● **Data for processing**
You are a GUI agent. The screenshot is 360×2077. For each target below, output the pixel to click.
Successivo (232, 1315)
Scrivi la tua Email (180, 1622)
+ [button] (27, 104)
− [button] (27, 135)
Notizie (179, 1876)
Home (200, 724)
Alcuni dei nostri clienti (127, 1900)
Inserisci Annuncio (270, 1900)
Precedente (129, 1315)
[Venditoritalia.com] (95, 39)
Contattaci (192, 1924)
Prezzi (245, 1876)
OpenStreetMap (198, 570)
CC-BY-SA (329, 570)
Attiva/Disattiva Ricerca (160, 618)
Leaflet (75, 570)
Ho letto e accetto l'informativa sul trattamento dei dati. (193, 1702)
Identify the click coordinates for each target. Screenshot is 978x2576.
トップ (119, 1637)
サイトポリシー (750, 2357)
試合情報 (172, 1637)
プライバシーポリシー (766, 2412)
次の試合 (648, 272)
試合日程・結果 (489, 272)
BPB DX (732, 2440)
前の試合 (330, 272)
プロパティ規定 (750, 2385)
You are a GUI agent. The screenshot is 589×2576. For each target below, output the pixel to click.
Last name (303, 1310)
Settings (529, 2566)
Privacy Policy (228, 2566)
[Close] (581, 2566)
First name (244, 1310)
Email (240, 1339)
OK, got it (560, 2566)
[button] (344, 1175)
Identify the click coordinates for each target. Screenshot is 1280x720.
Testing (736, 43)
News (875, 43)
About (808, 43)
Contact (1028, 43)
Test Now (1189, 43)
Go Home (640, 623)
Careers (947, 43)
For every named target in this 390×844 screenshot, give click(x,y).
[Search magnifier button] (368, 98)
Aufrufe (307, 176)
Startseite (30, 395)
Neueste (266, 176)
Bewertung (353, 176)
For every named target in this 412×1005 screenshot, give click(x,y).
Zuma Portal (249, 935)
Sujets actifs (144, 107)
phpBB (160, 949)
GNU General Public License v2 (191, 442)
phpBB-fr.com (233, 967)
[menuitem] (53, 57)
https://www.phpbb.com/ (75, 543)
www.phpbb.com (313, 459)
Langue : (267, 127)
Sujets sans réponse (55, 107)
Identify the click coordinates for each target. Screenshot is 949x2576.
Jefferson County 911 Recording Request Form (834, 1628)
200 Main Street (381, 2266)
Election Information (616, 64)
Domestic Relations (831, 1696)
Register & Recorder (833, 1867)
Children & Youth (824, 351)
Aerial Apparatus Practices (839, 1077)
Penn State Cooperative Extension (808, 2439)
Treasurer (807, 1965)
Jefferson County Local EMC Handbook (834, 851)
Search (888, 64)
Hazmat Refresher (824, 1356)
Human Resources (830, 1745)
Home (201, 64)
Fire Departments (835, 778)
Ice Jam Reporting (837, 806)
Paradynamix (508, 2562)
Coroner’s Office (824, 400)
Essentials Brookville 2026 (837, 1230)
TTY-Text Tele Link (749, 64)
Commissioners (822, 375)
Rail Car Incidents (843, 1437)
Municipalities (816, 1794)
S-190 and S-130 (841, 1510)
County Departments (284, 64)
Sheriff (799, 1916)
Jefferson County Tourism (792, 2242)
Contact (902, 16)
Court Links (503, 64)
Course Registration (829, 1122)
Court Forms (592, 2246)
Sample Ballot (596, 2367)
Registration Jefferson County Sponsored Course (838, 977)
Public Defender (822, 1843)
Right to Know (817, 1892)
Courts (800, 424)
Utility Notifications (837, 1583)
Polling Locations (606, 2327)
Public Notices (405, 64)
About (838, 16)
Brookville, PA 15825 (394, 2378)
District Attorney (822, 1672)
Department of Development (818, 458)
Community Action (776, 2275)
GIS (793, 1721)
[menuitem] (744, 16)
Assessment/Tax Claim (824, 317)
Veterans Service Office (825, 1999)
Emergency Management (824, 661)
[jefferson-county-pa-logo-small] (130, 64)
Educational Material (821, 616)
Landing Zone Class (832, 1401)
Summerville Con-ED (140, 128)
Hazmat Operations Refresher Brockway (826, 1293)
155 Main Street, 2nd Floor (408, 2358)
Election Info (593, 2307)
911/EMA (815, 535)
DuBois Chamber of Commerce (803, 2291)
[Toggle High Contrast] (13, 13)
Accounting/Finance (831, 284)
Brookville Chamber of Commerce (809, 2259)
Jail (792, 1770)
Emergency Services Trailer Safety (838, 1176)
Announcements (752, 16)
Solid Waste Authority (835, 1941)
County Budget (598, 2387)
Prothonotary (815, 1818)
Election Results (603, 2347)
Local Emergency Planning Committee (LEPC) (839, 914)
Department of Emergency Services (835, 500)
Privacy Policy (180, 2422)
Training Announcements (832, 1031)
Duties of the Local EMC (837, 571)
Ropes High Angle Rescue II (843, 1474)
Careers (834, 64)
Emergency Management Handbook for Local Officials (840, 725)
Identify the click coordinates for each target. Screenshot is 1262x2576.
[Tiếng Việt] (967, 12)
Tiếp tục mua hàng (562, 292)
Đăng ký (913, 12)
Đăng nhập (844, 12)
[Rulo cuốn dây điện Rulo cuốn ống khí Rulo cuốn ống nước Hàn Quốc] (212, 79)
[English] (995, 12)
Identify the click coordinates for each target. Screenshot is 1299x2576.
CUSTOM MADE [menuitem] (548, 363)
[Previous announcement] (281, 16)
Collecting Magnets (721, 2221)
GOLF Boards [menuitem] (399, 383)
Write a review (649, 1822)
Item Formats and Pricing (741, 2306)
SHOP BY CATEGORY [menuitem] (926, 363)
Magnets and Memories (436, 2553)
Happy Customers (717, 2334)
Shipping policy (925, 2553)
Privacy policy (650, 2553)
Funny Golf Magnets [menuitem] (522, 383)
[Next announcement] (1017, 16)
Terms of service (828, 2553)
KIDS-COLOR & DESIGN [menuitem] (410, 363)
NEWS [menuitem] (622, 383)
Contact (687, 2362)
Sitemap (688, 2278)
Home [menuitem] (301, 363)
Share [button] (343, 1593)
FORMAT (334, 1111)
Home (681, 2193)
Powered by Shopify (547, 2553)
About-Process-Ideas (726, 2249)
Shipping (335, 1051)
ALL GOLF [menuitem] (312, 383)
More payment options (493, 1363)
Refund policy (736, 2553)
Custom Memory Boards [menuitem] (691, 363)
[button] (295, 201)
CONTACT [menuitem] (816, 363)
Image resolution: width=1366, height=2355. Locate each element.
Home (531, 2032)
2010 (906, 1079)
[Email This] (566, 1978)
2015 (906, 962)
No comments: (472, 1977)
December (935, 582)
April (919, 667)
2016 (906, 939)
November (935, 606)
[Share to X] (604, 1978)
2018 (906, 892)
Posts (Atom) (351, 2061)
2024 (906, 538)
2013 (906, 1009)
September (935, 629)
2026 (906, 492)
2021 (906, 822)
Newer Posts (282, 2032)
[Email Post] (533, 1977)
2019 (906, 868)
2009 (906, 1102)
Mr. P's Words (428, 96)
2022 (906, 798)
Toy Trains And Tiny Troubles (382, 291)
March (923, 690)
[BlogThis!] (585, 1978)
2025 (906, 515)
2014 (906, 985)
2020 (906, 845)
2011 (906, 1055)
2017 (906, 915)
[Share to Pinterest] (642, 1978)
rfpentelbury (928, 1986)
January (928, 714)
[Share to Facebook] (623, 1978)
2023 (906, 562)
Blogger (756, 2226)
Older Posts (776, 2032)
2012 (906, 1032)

● **Brief**
Go through the material and copy out every line with "named" in it.

● **Output of the task**
For every named target in this 390×844 screenshot, give click(x,y).
For every named target in this 412×1005 screenshot, give click(x,y).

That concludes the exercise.